■ Exercise goal
Revise all of the items that follow, replacing "GUI agent" with "interface agent" wherever it occurs and leaving every other part of the text unchanged.

** start of Material for this exercise **

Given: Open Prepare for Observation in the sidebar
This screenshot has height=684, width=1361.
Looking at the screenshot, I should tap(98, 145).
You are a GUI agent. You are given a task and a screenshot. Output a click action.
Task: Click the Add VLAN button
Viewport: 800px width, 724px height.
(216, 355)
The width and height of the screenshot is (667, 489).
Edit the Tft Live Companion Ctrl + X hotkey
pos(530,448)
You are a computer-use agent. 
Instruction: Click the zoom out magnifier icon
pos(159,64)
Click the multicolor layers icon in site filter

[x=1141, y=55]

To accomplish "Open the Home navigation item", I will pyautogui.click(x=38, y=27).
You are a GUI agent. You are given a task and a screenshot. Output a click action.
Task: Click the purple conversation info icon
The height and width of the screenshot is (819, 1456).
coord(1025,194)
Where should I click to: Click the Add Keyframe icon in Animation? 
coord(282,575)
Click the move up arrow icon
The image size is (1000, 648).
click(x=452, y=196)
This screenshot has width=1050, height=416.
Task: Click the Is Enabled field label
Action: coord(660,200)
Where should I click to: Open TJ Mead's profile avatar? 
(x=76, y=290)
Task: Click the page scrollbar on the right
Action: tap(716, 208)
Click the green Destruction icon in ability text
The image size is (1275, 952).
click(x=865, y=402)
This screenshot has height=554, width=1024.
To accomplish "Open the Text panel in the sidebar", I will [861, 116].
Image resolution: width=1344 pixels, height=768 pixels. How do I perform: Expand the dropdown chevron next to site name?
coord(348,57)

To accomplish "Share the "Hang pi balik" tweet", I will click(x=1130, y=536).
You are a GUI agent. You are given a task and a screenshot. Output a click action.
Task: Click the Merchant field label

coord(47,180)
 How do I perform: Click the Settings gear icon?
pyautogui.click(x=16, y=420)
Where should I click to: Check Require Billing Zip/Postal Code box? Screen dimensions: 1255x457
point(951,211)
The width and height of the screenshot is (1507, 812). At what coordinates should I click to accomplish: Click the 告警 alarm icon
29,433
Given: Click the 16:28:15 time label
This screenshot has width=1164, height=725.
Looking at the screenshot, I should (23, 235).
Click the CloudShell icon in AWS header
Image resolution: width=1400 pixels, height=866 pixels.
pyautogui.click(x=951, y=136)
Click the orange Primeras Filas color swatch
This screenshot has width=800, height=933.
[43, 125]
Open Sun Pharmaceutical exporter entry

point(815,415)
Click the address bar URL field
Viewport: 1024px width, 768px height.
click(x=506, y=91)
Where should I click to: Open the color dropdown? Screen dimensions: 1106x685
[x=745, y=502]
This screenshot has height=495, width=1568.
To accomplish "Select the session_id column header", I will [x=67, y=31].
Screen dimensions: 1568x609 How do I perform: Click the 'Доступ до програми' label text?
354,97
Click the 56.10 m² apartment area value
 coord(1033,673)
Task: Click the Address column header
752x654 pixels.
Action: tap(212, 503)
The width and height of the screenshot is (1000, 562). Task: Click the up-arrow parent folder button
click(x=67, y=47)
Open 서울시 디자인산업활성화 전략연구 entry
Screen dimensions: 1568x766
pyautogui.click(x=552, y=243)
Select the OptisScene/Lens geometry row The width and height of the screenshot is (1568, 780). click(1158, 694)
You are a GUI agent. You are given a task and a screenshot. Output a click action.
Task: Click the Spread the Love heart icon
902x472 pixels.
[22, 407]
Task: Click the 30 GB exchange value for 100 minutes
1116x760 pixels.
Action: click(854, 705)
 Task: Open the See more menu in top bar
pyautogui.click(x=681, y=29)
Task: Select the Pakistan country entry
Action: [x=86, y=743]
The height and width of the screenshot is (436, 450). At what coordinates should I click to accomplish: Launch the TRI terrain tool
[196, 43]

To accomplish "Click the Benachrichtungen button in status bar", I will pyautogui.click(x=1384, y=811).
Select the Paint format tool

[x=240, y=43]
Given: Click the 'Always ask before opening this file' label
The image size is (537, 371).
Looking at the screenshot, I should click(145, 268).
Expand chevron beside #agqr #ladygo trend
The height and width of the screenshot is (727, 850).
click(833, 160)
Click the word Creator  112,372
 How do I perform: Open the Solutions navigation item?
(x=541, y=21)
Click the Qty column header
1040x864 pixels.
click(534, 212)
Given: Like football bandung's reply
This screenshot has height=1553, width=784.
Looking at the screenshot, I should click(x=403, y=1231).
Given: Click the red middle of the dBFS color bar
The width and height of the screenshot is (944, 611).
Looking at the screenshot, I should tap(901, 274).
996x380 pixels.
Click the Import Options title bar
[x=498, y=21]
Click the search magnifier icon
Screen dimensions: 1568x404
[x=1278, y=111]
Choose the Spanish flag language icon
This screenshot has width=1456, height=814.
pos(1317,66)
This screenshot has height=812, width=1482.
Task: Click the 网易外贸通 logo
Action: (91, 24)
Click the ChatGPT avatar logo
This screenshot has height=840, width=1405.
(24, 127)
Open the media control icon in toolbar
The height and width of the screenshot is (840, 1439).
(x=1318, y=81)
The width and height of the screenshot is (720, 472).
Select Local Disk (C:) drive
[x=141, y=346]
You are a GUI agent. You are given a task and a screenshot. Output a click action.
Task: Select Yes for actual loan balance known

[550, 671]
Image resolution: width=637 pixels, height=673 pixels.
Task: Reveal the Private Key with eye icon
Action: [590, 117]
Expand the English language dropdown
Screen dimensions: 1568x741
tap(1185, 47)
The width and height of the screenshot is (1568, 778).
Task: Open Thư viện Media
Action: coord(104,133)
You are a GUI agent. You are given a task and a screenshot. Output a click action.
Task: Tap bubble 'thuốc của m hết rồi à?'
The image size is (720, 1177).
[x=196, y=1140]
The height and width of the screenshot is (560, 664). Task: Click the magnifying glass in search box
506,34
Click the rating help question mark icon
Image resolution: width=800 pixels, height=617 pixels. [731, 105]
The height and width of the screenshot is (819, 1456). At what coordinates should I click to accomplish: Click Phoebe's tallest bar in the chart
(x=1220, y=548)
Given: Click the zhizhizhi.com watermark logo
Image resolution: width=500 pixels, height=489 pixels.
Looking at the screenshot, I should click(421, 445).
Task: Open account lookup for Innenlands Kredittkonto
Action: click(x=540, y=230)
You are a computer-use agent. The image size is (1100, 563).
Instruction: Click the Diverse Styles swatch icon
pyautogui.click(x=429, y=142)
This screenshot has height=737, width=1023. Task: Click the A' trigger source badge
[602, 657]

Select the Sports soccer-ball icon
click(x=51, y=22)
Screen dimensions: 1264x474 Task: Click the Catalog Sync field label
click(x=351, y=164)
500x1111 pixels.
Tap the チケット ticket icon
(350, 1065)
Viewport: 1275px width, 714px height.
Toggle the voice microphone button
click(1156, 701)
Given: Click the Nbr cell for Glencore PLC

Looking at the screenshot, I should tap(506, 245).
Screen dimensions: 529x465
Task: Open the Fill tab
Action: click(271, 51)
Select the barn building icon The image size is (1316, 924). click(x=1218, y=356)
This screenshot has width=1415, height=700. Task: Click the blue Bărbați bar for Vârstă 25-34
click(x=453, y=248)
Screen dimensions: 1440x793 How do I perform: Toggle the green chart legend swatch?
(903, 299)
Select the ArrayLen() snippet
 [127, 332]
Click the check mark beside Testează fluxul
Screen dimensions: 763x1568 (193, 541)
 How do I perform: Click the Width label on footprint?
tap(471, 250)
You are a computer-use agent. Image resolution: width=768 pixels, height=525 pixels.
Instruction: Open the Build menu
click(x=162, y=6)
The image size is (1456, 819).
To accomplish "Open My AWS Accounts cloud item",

** end of Material for this exercise **

■ Full answer
Given: Open Prepare for Observation in the sidebar
This screenshot has height=684, width=1361.
Looking at the screenshot, I should tap(98, 145).
You are a interface agent. You are given a task and a screenshot. Output a click action.
Task: Click the Add VLAN button
Viewport: 800px width, 724px height.
(216, 355)
The width and height of the screenshot is (667, 489).
Edit the Tft Live Companion Ctrl + X hotkey
pos(530,448)
You are a computer-use agent. 
Instruction: Click the zoom out magnifier icon
pos(159,64)
Click the multicolor layers icon in site filter

[x=1141, y=55]

To accomplish "Open the Home navigation item", I will pyautogui.click(x=38, y=27).
You are a interface agent. You are given a task and a screenshot. Output a click action.
Task: Click the purple conversation info icon
The height and width of the screenshot is (819, 1456).
coord(1025,194)
Where should I click to: Click the Add Keyframe icon in Animation? 
coord(282,575)
Click the move up arrow icon
The image size is (1000, 648).
click(x=452, y=196)
This screenshot has width=1050, height=416.
Task: Click the Is Enabled field label
Action: coord(660,200)
Where should I click to: Open TJ Mead's profile avatar? 
(x=76, y=290)
Task: Click the page scrollbar on the right
Action: tap(716, 208)
Click the green Destruction icon in ability text
The image size is (1275, 952).
click(x=865, y=402)
This screenshot has height=554, width=1024.
To accomplish "Open the Text panel in the sidebar", I will [861, 116].
Image resolution: width=1344 pixels, height=768 pixels. How do I perform: Expand the dropdown chevron next to site name?
coord(348,57)

To accomplish "Share the "Hang pi balik" tweet", I will click(x=1130, y=536).
You are a interface agent. You are given a task and a screenshot. Output a click action.
Task: Click the Merchant field label

coord(47,180)
 How do I perform: Click the Settings gear icon?
pyautogui.click(x=16, y=420)
Where should I click to: Check Require Billing Zip/Postal Code box? Screen dimensions: 1255x457
point(951,211)
The width and height of the screenshot is (1507, 812). At what coordinates should I click to accomplish: Click the 告警 alarm icon
29,433
Given: Click the 16:28:15 time label
This screenshot has width=1164, height=725.
Looking at the screenshot, I should (23, 235).
Click the CloudShell icon in AWS header
Image resolution: width=1400 pixels, height=866 pixels.
pyautogui.click(x=951, y=136)
Click the orange Primeras Filas color swatch
This screenshot has width=800, height=933.
[43, 125]
Open Sun Pharmaceutical exporter entry

point(815,415)
Click the address bar URL field
Viewport: 1024px width, 768px height.
click(x=506, y=91)
Where should I click to: Open the color dropdown? Screen dimensions: 1106x685
[x=745, y=502]
This screenshot has height=495, width=1568.
To accomplish "Select the session_id column header", I will [x=67, y=31].
Screen dimensions: 1568x609 How do I perform: Click the 'Доступ до програми' label text?
354,97
Click the 56.10 m² apartment area value
 coord(1033,673)
Task: Click the Address column header
752x654 pixels.
Action: tap(212, 503)
The width and height of the screenshot is (1000, 562). Task: Click the up-arrow parent folder button
click(x=67, y=47)
Open 서울시 디자인산업활성화 전략연구 entry
Screen dimensions: 1568x766
pyautogui.click(x=552, y=243)
Select the OptisScene/Lens geometry row The width and height of the screenshot is (1568, 780). click(1158, 694)
You are a interface agent. You are given a task and a screenshot. Output a click action.
Task: Click the Spread the Love heart icon
902x472 pixels.
[22, 407]
Task: Click the 30 GB exchange value for 100 minutes
1116x760 pixels.
Action: click(854, 705)
 Task: Open the See more menu in top bar
pyautogui.click(x=681, y=29)
Task: Select the Pakistan country entry
Action: [x=86, y=743]
The height and width of the screenshot is (436, 450). At what coordinates should I click to accomplish: Launch the TRI terrain tool
[196, 43]

To accomplish "Click the Benachrichtungen button in status bar", I will pyautogui.click(x=1384, y=811).
Select the Paint format tool

[x=240, y=43]
Given: Click the 'Always ask before opening this file' label
The image size is (537, 371).
Looking at the screenshot, I should click(145, 268).
Expand chevron beside #agqr #ladygo trend
The height and width of the screenshot is (727, 850).
click(833, 160)
Click the word Creator  112,372
 How do I perform: Open the Solutions navigation item?
(x=541, y=21)
Click the Qty column header
1040x864 pixels.
click(534, 212)
Given: Like football bandung's reply
This screenshot has height=1553, width=784.
Looking at the screenshot, I should click(x=403, y=1231).
Given: Click the red middle of the dBFS color bar
The width and height of the screenshot is (944, 611).
Looking at the screenshot, I should tap(901, 274).
996x380 pixels.
Click the Import Options title bar
[x=498, y=21]
Click the search magnifier icon
Screen dimensions: 1568x404
[x=1278, y=111]
Choose the Spanish flag language icon
This screenshot has width=1456, height=814.
pos(1317,66)
This screenshot has height=812, width=1482.
Task: Click the 网易外贸通 logo
Action: (91, 24)
Click the ChatGPT avatar logo
This screenshot has height=840, width=1405.
(24, 127)
Open the media control icon in toolbar
The height and width of the screenshot is (840, 1439).
(x=1318, y=81)
The width and height of the screenshot is (720, 472).
Select Local Disk (C:) drive
[x=141, y=346]
You are a interface agent. You are given a task and a screenshot. Output a click action.
Task: Select Yes for actual loan balance known

[550, 671]
Image resolution: width=637 pixels, height=673 pixels.
Task: Reveal the Private Key with eye icon
Action: [590, 117]
Expand the English language dropdown
Screen dimensions: 1568x741
tap(1185, 47)
The width and height of the screenshot is (1568, 778).
Task: Open Thư viện Media
Action: coord(104,133)
You are a interface agent. You are given a task and a screenshot. Output a click action.
Task: Tap bubble 'thuốc của m hết rồi à?'
The image size is (720, 1177).
[x=196, y=1140]
The height and width of the screenshot is (560, 664). Task: Click the magnifying glass in search box
506,34
Click the rating help question mark icon
Image resolution: width=800 pixels, height=617 pixels. [731, 105]
The height and width of the screenshot is (819, 1456). At what coordinates should I click to accomplish: Click Phoebe's tallest bar in the chart
(x=1220, y=548)
Given: Click the zhizhizhi.com watermark logo
Image resolution: width=500 pixels, height=489 pixels.
Looking at the screenshot, I should click(421, 445).
Task: Open account lookup for Innenlands Kredittkonto
Action: click(x=540, y=230)
You are a computer-use agent. The image size is (1100, 563).
Instruction: Click the Diverse Styles swatch icon
pyautogui.click(x=429, y=142)
This screenshot has height=737, width=1023. Task: Click the A' trigger source badge
[602, 657]

Select the Sports soccer-ball icon
click(x=51, y=22)
Screen dimensions: 1264x474 Task: Click the Catalog Sync field label
click(x=351, y=164)
500x1111 pixels.
Tap the チケット ticket icon
(350, 1065)
Viewport: 1275px width, 714px height.
Toggle the voice microphone button
click(1156, 701)
Given: Click the Nbr cell for Glencore PLC

Looking at the screenshot, I should tap(506, 245).
Screen dimensions: 529x465
Task: Open the Fill tab
Action: click(271, 51)
Select the barn building icon The image size is (1316, 924). click(x=1218, y=356)
This screenshot has width=1415, height=700. Task: Click the blue Bărbați bar for Vârstă 25-34
click(x=453, y=248)
Screen dimensions: 1440x793 How do I perform: Toggle the green chart legend swatch?
(903, 299)
Select the ArrayLen() snippet
 [127, 332]
Click the check mark beside Testează fluxul
Screen dimensions: 763x1568 (193, 541)
 How do I perform: Click the Width label on footprint?
tap(471, 250)
You are a computer-use agent. Image resolution: width=768 pixels, height=525 pixels.
Instruction: Open the Build menu
click(x=162, y=6)
The image size is (1456, 819).
To accomplish "Open My AWS Accounts cloud item",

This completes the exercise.